The BQ-13 evaluates patients’ beliefs about cancer pain and its management. It includes 13 items representing seven barriers to pain management and six side effects on a 6-point Likert scale (0: do not agree; 5: agree very much) [20]. The BQ-13 items [20] were reduced from the original 27-item tool [39]. The BQ-13 showed construct validity and acceptable reliability. Specifically, Cronbach alphas were 0.83 (baseline) and 0.86 (study end), and the 4-week test-rest reliability was .69 in a control group [20]. In the current study, Cronbach alpha was a lower but acceptable 0.70. In prior cancer studies, patients with cancer completed the BQ-13 in 5 minutes or less using a touch-screen pen-tablet computer [40, 41].

Predictor variables.

Age was categorized into three groups, 20–64 years, 65–84 years, and 85+ years, for comparison of the outcome variables between the age groups. Demographic and pain medication data were captured via PAINReportIt® including gender, age, race/ethnicity, type of cancer, prior computer experience, comorbidities, and analgesics such as step 3 opioids (e.g., morphine. hydromorphone, and fentanyl) per the well-known World Health Organization’s analgesic ladder [42].

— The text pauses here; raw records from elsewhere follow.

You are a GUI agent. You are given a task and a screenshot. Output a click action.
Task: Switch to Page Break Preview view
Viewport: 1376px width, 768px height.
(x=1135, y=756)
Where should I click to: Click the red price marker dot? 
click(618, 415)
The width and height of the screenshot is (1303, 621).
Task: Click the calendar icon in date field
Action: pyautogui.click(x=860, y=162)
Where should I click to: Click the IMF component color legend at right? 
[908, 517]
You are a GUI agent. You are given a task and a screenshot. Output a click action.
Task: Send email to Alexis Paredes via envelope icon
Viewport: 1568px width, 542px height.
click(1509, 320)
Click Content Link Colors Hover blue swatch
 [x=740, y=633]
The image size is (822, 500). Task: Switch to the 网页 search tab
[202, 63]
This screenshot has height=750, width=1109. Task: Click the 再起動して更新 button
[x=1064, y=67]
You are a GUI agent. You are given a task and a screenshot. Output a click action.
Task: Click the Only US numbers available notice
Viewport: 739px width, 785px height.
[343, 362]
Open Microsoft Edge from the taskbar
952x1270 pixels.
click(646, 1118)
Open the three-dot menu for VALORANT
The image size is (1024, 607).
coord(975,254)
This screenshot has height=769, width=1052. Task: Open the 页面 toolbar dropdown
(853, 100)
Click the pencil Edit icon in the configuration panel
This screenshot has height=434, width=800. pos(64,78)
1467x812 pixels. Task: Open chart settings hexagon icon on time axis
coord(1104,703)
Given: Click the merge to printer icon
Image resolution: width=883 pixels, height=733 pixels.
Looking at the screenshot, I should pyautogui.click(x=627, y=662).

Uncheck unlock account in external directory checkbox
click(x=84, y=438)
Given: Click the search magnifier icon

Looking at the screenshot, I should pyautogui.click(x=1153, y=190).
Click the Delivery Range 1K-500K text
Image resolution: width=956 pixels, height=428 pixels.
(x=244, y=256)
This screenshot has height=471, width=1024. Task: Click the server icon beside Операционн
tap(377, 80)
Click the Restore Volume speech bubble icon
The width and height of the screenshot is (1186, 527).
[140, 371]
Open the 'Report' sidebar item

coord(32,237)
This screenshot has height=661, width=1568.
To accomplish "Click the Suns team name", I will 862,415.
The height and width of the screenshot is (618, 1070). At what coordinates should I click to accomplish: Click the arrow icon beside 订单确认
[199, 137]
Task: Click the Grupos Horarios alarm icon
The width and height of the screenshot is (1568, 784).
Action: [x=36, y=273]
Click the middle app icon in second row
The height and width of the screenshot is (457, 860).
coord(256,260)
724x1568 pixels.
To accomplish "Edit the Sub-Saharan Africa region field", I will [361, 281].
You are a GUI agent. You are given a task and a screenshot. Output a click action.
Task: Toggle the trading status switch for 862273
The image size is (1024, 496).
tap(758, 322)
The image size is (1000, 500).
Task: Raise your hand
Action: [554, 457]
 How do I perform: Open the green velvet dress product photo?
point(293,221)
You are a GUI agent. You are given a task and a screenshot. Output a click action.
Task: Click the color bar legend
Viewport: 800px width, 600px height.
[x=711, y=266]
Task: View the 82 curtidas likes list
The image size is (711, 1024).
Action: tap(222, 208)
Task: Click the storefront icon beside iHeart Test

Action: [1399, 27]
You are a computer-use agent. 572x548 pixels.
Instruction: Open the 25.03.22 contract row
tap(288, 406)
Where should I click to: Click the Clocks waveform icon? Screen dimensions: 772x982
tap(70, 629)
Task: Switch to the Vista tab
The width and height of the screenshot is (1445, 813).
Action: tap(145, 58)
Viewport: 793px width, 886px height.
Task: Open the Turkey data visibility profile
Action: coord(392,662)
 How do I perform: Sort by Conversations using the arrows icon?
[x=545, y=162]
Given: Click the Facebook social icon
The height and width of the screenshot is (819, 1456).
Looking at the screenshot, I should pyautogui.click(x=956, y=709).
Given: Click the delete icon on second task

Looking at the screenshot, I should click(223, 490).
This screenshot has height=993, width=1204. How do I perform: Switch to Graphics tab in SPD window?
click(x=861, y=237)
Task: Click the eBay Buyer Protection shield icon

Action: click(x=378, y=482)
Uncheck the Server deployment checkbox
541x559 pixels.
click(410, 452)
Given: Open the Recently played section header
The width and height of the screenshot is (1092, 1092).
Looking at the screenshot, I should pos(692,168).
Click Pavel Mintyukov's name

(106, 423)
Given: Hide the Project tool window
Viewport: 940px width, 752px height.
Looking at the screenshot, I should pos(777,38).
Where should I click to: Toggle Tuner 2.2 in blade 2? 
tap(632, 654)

Comorbid conditions were based on self-reported problems in a head-to-toe review of 13 body systems (e.g., eyes, nose, throat, heart, kidneys) instead of by diagnosis. Participants selected options and entered text to report their comorbid conditions (e.g., “I have high blood pressure,” “I have excessive swelling in my hands and feet”). Responses to comorbid conditions were exported to an Excel file and reviewed independently by two researchers for accuracy of categorization and duplication. Discrepancies were resolved by consensus agreement to determine the total number of comorbid conditions for each participant. This total number of comorbid conditions was used in the analyses.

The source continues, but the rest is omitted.